Abstract

Inflammatory bowel disease (IBD) and chronic obstructive pulmonary disease (COPD) are chronic inflammatory diseases of the gastrointestinal and respiratory tracts, respectively. These mucosal tissues bear commonalities in embryology, structure and physiology. Inherent similarities in immune responses at the two sites, as well as overlapping environmental risk factors, help to explain the increase in prevalence of IBD amongst COPD patients. Over the past decade, a tremendous amount of research has been conducted to define the microbiological makeup of the intestine, known as the intestinal microbiota, and determine its contribution to health and disease. Intestinal microbial dysbiosis is now known to be associated with IBD where it impacts upon intestinal epithelial barrier integrity and leads to augmented immune responses and the perpetuation of chronic inflammation. While much less is known about the lung microbiota, like the intestine, it has its own distinct, diverse microflora, with dysbiosis being reported in respiratory disease settings such as COPD. Recent research has begun to delineate the interaction or crosstalk between the lung and the intestine and how this may influence, or be influenced by, the microbiota. It is now known that microbial products and metabolites can be transferred from the intestine to the lung via the bloodstream, providing a mechanism for communication.
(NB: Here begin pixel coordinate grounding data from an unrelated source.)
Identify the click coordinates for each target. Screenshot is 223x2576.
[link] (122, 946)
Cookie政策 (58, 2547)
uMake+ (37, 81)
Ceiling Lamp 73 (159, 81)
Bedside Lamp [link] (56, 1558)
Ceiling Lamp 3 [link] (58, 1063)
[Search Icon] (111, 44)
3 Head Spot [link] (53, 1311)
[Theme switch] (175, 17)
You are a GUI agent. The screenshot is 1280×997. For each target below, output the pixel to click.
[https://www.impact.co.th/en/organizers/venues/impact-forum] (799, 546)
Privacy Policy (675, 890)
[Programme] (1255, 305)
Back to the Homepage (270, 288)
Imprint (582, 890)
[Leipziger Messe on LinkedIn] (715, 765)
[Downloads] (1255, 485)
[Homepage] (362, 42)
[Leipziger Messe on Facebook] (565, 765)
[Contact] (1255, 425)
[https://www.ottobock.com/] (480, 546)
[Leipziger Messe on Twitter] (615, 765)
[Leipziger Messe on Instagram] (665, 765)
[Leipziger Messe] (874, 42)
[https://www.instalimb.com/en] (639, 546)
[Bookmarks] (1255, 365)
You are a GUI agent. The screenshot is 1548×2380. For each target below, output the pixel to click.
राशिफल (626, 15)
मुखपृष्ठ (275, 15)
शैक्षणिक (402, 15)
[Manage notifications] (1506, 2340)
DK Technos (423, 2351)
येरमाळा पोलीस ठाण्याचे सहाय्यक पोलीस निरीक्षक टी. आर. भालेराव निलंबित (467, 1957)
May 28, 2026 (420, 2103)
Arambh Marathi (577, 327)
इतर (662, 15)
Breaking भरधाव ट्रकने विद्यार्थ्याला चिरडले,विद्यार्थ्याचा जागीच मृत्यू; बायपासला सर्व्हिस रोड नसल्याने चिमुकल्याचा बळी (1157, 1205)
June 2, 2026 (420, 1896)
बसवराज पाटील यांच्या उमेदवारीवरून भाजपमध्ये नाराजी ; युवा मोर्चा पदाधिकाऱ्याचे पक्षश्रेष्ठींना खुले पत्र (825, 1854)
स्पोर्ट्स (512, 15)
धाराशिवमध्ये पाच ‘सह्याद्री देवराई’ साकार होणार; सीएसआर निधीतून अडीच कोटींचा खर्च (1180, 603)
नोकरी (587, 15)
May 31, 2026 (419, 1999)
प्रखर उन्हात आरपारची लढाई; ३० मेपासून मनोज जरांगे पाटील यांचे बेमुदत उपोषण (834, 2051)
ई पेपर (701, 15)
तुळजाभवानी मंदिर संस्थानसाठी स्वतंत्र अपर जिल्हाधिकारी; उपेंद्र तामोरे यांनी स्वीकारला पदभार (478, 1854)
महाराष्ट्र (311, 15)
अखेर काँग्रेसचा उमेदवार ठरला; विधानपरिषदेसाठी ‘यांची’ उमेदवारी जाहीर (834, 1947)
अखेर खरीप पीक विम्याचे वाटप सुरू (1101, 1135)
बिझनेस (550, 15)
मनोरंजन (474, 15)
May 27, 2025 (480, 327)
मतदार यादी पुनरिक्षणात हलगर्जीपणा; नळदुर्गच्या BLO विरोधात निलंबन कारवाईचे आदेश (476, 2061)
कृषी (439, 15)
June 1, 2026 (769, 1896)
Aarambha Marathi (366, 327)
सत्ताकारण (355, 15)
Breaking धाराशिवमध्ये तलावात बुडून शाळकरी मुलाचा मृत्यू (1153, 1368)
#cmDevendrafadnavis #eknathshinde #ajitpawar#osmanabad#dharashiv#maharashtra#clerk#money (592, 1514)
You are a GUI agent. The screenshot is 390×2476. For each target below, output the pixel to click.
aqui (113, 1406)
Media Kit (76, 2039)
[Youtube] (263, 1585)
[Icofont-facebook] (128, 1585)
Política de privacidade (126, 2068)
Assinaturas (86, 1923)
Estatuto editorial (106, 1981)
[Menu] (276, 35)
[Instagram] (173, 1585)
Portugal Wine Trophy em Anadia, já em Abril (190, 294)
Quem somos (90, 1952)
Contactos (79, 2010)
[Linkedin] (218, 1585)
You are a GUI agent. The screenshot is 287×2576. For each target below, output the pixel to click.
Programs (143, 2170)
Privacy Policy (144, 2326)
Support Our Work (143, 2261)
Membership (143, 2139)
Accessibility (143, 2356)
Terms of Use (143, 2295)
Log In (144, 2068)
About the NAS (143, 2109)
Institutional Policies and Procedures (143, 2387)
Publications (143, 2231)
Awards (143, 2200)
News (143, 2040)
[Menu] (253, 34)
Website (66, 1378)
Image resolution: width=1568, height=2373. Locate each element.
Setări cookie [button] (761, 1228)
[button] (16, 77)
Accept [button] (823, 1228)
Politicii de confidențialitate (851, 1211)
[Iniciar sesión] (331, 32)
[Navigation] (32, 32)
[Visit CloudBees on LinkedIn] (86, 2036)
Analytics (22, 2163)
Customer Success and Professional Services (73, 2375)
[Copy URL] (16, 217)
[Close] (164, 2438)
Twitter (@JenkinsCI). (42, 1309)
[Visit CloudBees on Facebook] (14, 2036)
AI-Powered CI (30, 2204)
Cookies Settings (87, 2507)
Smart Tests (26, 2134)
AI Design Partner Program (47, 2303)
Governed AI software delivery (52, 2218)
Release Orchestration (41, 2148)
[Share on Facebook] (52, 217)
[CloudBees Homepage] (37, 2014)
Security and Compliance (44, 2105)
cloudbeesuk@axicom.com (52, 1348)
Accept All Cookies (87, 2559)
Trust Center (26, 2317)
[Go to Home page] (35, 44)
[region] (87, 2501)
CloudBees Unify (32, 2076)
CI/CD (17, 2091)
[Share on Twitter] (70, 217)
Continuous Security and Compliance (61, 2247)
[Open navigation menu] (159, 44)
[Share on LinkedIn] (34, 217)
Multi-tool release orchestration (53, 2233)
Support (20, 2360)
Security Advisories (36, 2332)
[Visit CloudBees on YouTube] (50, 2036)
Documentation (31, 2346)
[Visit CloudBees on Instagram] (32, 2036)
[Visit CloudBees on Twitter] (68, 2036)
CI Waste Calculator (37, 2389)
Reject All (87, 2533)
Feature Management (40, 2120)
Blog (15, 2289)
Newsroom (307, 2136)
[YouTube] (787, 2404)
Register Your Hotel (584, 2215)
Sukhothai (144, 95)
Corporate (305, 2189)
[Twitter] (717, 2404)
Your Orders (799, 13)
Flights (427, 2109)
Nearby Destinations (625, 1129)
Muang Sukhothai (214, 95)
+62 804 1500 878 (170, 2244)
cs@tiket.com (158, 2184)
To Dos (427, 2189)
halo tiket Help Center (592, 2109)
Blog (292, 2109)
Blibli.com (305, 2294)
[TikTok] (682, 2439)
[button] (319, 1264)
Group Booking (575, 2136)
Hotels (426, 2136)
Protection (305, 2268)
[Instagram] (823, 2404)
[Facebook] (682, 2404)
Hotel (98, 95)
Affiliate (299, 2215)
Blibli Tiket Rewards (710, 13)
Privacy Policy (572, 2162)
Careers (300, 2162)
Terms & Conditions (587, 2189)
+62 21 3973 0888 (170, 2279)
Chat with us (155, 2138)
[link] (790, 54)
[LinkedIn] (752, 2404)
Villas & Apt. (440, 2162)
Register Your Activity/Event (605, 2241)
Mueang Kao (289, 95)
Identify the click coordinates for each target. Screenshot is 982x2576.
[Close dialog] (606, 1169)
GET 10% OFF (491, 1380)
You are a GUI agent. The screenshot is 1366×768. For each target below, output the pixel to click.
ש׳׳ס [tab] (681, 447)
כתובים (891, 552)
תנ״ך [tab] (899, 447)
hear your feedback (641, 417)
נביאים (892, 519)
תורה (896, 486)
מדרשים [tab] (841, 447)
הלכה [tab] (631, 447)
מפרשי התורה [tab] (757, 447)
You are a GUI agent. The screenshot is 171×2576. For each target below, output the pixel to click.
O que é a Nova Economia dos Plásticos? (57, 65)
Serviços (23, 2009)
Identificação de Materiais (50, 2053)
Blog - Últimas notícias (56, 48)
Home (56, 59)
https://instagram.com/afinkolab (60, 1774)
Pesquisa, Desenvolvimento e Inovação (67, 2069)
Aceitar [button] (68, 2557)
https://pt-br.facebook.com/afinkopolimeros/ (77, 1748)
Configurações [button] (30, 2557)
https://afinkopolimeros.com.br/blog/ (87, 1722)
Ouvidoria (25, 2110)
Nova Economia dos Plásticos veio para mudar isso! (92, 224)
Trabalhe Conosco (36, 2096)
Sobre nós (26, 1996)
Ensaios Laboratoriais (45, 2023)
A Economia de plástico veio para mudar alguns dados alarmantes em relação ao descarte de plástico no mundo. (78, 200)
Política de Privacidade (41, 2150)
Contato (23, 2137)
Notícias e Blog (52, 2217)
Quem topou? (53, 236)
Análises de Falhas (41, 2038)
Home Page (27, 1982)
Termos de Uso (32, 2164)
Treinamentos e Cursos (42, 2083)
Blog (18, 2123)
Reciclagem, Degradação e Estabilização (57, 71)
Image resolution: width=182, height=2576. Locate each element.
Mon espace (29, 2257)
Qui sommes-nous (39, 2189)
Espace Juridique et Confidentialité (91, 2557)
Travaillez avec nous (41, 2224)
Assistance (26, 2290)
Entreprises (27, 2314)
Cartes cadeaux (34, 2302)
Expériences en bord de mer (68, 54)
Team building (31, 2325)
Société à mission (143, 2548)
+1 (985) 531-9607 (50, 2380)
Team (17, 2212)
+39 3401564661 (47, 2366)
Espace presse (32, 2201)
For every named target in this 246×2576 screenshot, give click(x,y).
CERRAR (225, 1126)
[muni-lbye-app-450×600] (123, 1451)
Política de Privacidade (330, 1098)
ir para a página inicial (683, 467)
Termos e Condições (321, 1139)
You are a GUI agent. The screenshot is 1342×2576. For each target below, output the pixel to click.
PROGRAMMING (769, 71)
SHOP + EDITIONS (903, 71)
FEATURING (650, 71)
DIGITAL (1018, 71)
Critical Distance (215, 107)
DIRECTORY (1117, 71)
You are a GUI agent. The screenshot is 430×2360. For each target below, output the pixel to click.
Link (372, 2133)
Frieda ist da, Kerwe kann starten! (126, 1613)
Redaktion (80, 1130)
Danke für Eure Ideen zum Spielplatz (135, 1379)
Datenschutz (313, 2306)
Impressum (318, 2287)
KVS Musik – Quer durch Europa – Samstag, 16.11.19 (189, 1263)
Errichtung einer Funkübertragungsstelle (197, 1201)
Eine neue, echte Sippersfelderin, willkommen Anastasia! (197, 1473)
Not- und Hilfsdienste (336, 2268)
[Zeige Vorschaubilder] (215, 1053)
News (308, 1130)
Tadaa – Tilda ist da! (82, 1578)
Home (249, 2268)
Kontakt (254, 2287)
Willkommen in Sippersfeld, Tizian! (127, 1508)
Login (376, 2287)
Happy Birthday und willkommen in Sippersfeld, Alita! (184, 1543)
While recent studies indicate that intestinal microbiota can influence respiratory health, intestinal dysbiosis in COPD has not yet been described although it is anticipated since factors that lead to dysbiosis are similarly associated with COPD. This review will focus on the gut-lung axis in the context of IBD and COPD, highlighting the role of environmental and genetic factors and the impact of microbial dysbiosis on chronic inflammation in the intestinal tract and lung.

Highlights

  • Inflammatory bowel disease (IBD) and chronic obstructive pulmonary disease (COPD) are chronic inflammatory diseases that affect the gastrointestinal tract and respiratory system, respectively, with both being characterized by recurrent disease cycles that result in tissue damage and worsening of disease symptoms

  • While these data suggest that inflammation is sufficient to induce dysbiosis, it is clear that genetic susceptibility plays a role since T. gondii induced heightened dysbiosis and Adherent-invasive Escherichia coli (AIEC) invasion in mice lacking the ileitis susceptibility gene nucleotidebinding oligomerization domain-containing protein 2 (NOD2), while disease was significantly muted in mice lacking the proinflammatory CC chemokine receptor 2 (CCR2), which are a model of ileitis resistance [58]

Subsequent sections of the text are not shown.